[Data excerpts]

○ ○ ○

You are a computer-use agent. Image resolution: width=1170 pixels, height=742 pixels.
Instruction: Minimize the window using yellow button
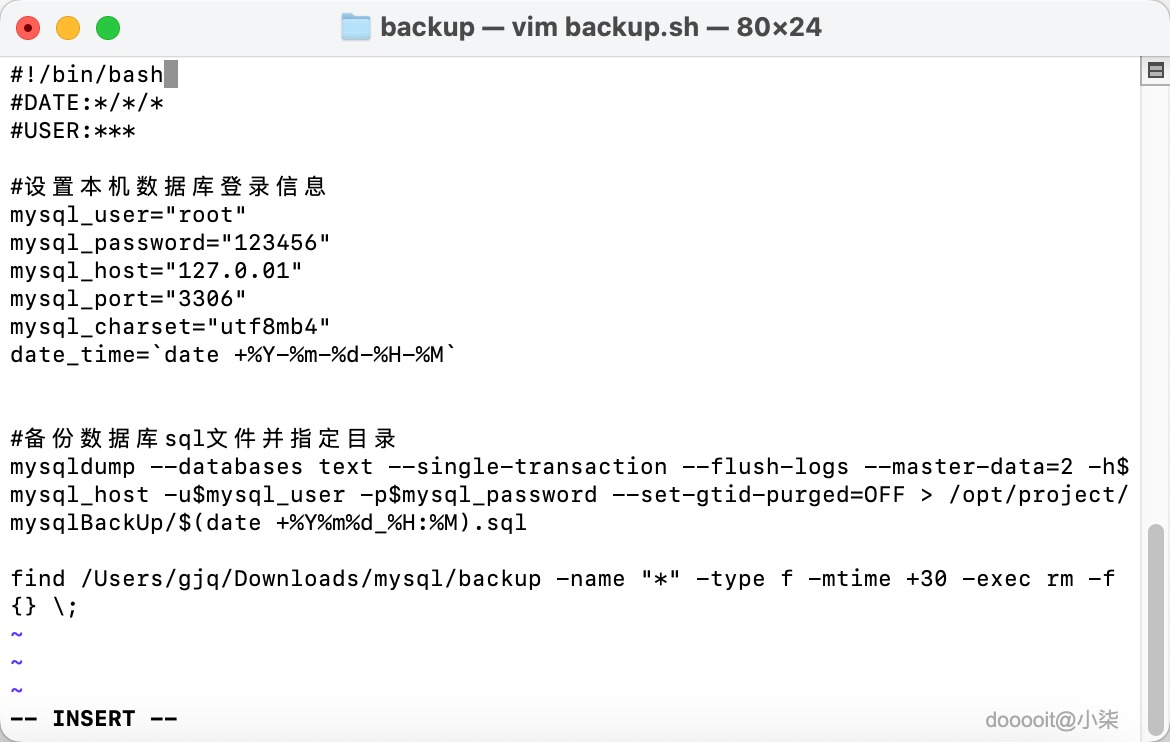[x=68, y=28]
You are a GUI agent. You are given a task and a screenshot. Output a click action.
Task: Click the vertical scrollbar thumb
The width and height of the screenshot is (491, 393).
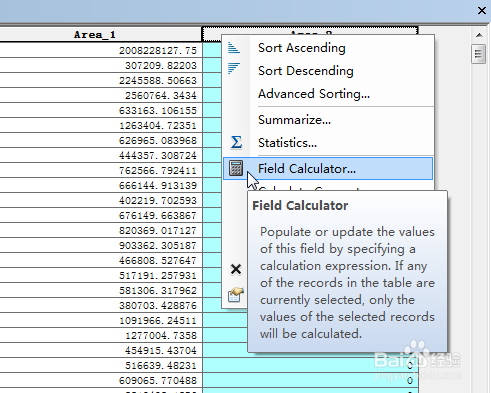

○ ○ ○

# TO DO:
From the line with "Instruction: Minimize the" to the final line of the entries above, reproduce each line exactly and nothing else; the pictures stay out.

# EXERCISE ANSWER:
Instruction: Minimize the window using yellow button
[x=68, y=28]
You are a GUI agent. You are given a task and a screenshot. Output a click action.
Task: Click the vertical scrollbar thumb
The width and height of the screenshot is (491, 393).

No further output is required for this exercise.